Over 371,000 expat workers in Bahrain
Manama, March 15, 2012
The number of foreign workers registered with Bahrain's Labour Market Regulatory Authority (LMRA) has reached 371,183, according to latest figures.
They include 8,205 (5,942 men and 2,263 women) in the government sector, the majority of who are aged between 35 and 39. Another 351,314 are employed in the private sector (329,165 men and 22,149 women) - with the majority in the 25-29 age group.
The remaining 11,664 are registered in the Non-Government/Non-Commercial sector in the database.
Indians form the largest working community registered with the LMRA Expat Management System with 192,500, followed by Bangladeshis 71,915 and Pakistanis, 32,443.
Other sizeable populations include 21,661 Filipinos, 16,294 Nepalis, 6,470 Egyptians and 5,254 Sri Lankans.
Meanwhile, plans are in the pipeline to speed up the registration of foreign workers at the Bahrain International Airport (BIA) and LMRA is set to open more counters and hire more staff in a bid to eliminate lengthy queues.
It will coincide with a major expansion of the airport, in which its passenger capacity will be tripled to 27 million a year, said LMRA chief executive officer Ausamah Abdulla Al Absi.
'We are in talks with the Bahrain Airport Company (BAC) as part of its expansion plans by 2014 to have more counters and manpower to assist workers in registering their details including their fingerprints,' said Al Absi.
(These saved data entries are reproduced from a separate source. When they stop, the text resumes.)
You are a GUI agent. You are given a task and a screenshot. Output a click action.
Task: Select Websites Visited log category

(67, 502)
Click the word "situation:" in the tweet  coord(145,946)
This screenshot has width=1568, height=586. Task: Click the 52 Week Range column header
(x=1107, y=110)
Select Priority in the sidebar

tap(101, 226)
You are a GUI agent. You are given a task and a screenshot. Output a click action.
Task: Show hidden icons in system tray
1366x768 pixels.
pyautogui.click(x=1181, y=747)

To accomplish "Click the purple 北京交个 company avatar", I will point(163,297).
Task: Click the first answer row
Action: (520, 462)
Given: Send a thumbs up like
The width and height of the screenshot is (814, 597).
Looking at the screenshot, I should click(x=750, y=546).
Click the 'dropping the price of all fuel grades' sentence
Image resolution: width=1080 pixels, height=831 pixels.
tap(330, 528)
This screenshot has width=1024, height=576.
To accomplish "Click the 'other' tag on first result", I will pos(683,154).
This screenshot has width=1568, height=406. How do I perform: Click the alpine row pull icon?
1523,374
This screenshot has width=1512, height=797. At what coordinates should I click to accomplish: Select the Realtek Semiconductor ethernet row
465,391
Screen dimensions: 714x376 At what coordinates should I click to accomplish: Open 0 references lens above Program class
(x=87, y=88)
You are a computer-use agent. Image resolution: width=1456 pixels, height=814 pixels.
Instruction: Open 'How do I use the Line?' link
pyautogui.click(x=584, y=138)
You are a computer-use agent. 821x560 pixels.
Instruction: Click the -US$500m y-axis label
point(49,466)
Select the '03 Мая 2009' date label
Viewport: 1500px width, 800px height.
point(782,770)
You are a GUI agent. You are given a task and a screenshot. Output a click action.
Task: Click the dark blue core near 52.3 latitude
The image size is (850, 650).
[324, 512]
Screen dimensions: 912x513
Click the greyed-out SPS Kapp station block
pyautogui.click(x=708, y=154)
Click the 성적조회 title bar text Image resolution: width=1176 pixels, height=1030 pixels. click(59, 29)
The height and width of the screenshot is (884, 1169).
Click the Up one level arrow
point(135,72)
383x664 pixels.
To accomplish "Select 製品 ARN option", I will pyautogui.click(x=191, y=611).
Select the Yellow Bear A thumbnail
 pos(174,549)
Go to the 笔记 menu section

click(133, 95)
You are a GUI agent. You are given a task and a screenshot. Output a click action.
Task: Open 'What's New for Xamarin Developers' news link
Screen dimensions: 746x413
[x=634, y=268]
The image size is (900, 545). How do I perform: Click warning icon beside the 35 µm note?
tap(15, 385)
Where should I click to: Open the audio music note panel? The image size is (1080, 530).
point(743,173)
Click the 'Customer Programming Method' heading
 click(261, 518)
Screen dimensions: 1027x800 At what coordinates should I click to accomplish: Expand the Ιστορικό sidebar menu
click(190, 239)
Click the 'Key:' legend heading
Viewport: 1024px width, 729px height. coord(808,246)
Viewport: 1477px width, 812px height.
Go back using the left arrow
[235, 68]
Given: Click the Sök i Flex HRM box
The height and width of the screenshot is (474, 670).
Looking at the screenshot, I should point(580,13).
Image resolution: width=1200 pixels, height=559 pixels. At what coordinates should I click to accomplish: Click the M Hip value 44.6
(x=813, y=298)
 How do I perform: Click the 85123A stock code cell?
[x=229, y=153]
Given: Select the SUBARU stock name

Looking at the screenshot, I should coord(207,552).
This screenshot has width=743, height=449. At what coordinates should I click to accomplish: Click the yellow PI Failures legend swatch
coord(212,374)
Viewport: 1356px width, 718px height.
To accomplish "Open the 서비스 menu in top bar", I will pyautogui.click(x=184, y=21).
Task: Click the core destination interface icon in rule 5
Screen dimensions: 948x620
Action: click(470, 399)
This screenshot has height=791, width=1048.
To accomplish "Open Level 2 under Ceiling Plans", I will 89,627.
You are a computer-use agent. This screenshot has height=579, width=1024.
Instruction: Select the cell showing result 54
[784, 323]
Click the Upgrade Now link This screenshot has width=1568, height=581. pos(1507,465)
'We suffered 22 down times (glitches) in the system from last year until March. This led to delays and queues, which we intend to solve by having a back-up system to have a systematic and flawless service.'
Al Absi said people needed to be aware that the LMRA system was linked to the Health Ministry, General Organisation for Social Insurance, Interior Ministry and the General Directorate of Nationality, Passports and Residence.
'So if one system is down it affects others and results in a backlog,' he said. 'The entire process of registering details at the LMRA counter takes about 45 seconds.
'The number of applications we receive daily on an average ranges from 1,000 to 2,000. I have already sanctioned overtime for my staff to clear the (application) backlog if it is more than five days old.'
Al Absi said officials were also mulling increasing its team of labour inspectors. 'We have 58 labour inspectors who not only conduct inspections but check records of companies,' he said.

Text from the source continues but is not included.